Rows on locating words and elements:
--

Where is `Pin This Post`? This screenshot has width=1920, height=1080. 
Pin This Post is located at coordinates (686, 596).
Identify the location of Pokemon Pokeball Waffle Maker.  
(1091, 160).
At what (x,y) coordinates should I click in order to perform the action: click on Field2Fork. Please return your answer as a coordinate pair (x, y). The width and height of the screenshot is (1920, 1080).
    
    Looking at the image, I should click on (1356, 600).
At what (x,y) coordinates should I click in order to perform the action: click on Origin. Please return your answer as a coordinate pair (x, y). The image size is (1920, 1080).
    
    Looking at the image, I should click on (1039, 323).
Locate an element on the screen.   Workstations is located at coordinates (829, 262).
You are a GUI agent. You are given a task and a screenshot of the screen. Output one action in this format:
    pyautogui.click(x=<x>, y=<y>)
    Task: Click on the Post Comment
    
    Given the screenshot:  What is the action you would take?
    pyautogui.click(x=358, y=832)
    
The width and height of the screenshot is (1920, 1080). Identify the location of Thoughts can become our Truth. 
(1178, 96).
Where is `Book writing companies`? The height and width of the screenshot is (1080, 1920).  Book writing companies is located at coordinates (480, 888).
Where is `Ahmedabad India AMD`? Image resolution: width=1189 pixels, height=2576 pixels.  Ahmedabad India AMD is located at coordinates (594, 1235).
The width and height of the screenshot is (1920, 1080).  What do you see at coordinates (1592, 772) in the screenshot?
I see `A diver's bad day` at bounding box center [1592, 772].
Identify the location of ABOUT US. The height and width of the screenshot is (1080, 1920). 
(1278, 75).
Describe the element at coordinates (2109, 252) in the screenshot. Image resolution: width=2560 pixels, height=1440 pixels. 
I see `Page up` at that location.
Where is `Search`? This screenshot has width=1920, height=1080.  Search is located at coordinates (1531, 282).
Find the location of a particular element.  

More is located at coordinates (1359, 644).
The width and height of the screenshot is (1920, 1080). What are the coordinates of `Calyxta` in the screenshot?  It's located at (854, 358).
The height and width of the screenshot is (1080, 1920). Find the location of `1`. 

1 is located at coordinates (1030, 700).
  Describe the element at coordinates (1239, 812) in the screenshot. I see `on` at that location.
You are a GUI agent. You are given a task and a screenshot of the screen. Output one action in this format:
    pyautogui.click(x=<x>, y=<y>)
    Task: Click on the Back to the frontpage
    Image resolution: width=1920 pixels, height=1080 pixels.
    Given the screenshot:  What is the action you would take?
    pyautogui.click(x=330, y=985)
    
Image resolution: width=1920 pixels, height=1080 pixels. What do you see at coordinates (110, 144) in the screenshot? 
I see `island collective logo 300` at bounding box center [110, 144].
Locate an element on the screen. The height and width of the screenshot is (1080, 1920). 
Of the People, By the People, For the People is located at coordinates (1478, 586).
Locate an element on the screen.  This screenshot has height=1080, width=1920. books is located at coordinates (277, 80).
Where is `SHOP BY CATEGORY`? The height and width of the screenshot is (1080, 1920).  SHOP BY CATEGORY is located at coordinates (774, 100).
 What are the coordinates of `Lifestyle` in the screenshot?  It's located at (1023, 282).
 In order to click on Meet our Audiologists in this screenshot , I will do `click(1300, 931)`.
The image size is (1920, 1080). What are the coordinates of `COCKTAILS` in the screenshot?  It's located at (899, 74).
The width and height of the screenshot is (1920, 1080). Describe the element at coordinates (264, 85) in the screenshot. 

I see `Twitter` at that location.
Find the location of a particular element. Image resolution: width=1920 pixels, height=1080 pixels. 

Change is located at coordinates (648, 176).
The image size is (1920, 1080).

--

# WHAT THE EXERCISE ASKS
Recast everything from the start of the rows down to the line containing "(1091, 160)." as a two-column CSV with the headers text and answer. Give one line per row, put each field in quotation marks, and replace any line breaks inside a field with spaces.

# TASK RESPONSE
text,answer
"Where is `Pin This Post`? This screenshot has width=1920, height=1080.","Pin This Post is located at coordinates (686, 596)."
"Identify the location of Pokemon Pokeball Waffle Maker.","(1091, 160)."